The most notable exclusions from the analysis are Ricky Romero, Kyle Drabek and Drew Hutchison. These 3, along with swingmen JA Happ, Esmil Rogers, and Todd Redmond offer admirable depth if another higher-end starter is in the crosshairs.

A rotation including Dickey, Buehrle, and Johnson as the #2, 4 and 5 starters is appealing, since 2 are bounce-back candidates and Buehrle is rock-steady. They don’t need to acquire a true ace; another #2 would do nicely.

Acquiring this #2 starter is the challenge. There aren’t many #2 level starters available via free agency but an intriguing option could be 24-year old Japanese pitcher Masahiro Tanaka. He’s more of a control pitcher than Yu Darvish (his BB/9 rate is very low), but the key question is whether his skills translate well into MLB.

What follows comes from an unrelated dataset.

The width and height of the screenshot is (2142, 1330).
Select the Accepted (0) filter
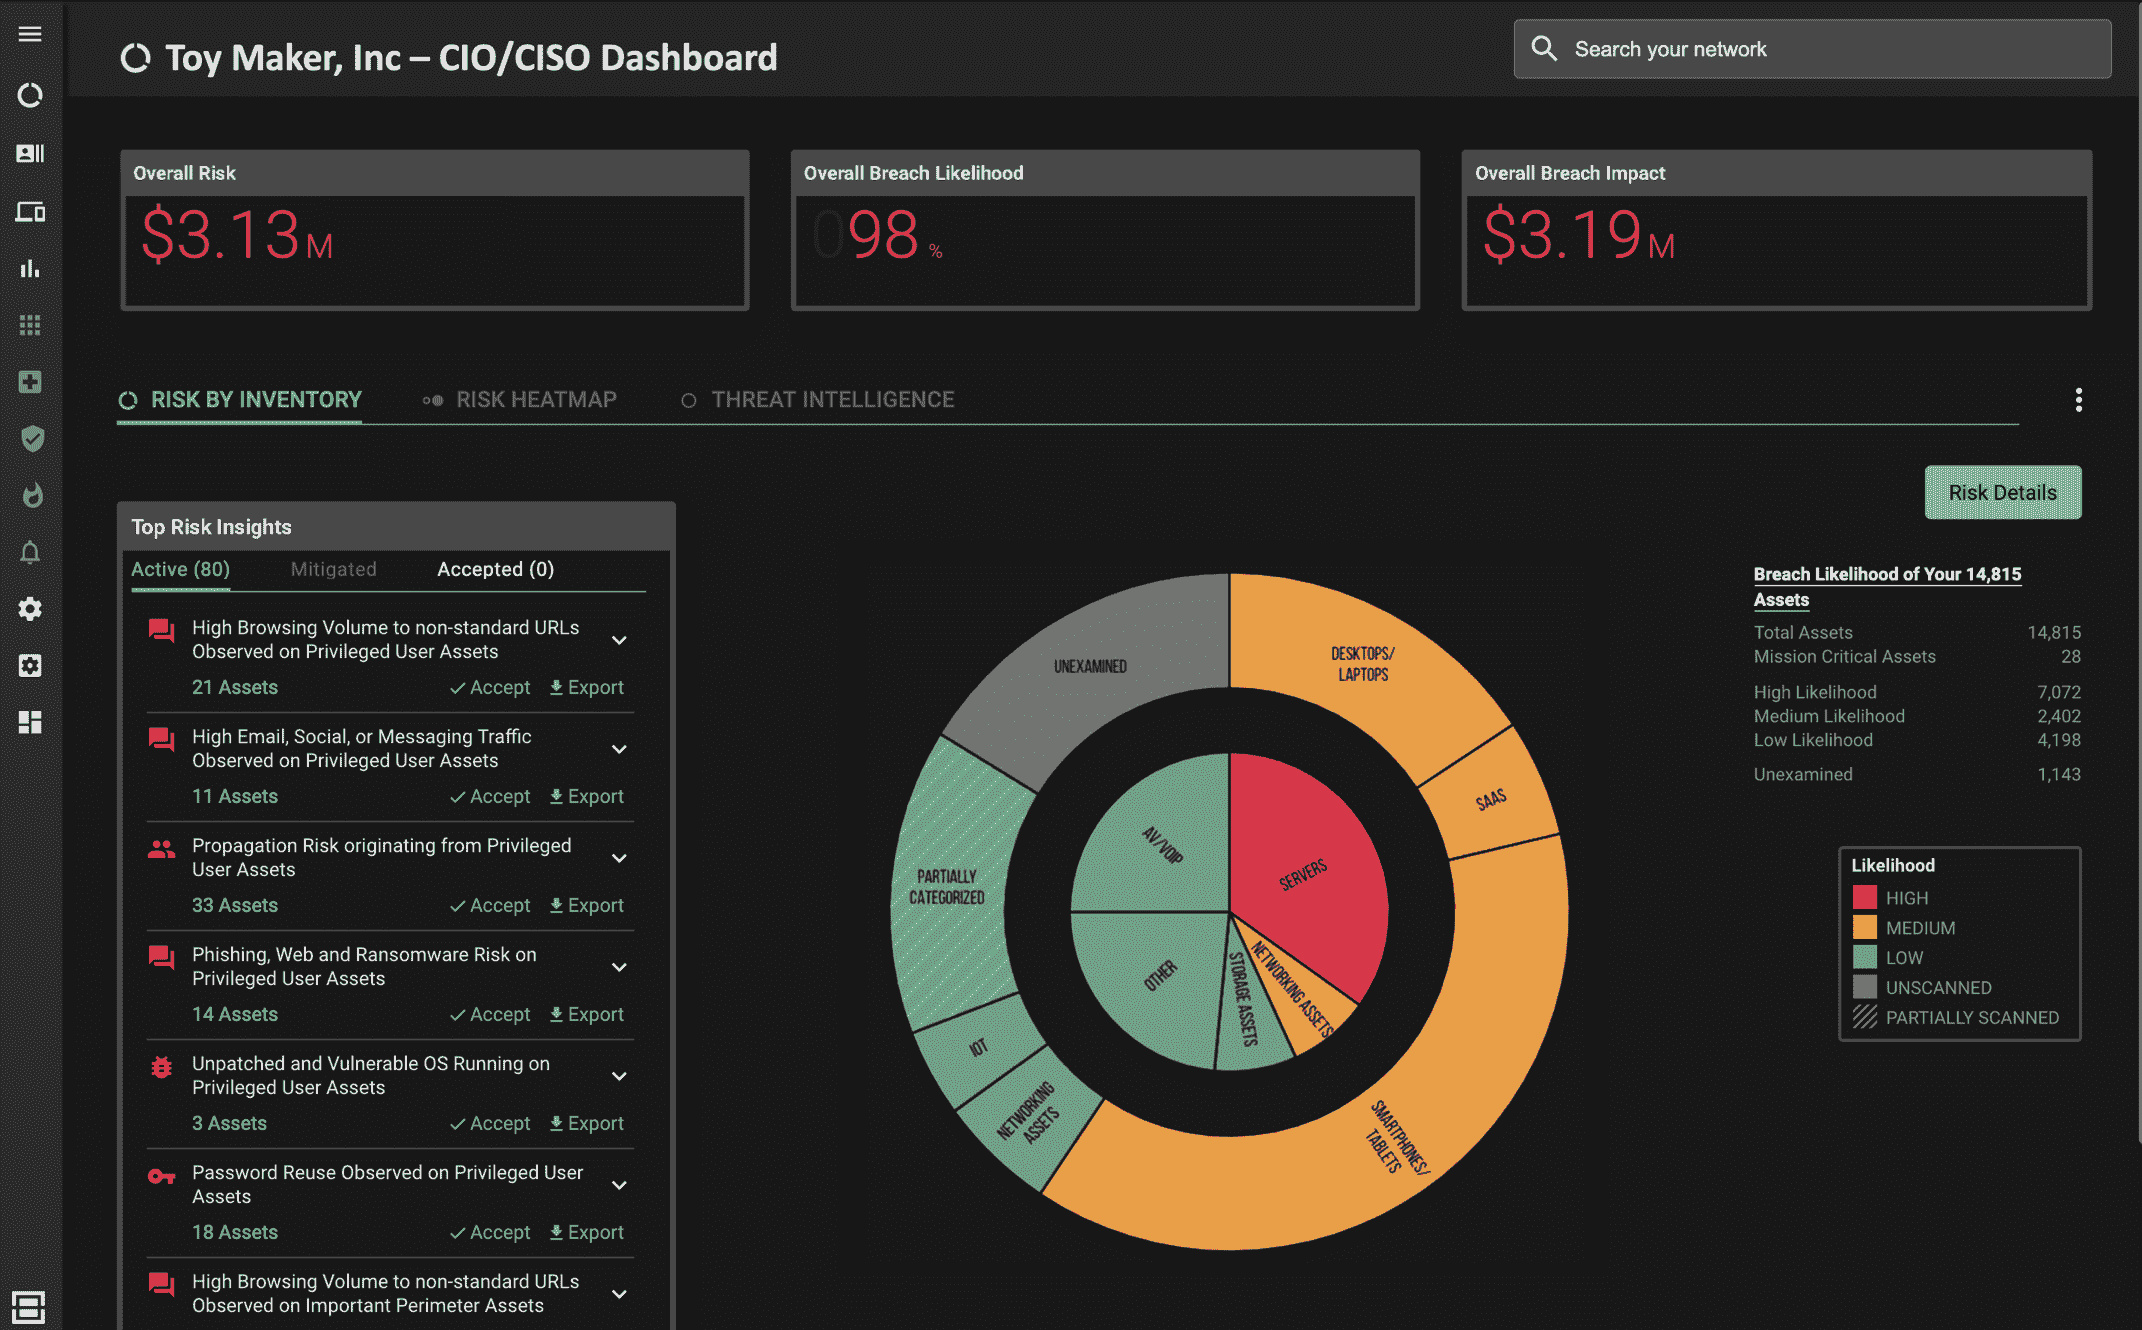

There are several potential targets, including Matt Garza, Tim Lincecum, Ubaldo Jimenez, Ricky Nolasco, and Ervin Santana. The only MLB-related name specifically linked to the Jays so far has been Bronson Arroyo. Arroyo’s an innings-eater (200+ IP 8 times in 9 years; the other year, 2011, he reached 199 IP) who’s been very healthy (32+ starts every year since ’04). Is he a good fit for the AL East/Rogers Centre? Do the Jays need another back-end-of-the-rotation starter? Is Arroyo simply a right-handed Mark Buehrle? Is that a bad thing? Would Ubaldo and Arroyo, in concert with several bounce-back campaigns, help the Jays make up the 18 games between a 74-88 also-ran and a 92-70 wild card team?

Two blockbuster trades and a couple free agent signings were sabotaged by injuries and ineffectiveness, limiting the Jays to a one-win improvement in 2013 over 2012. There’s a lot of work to be done.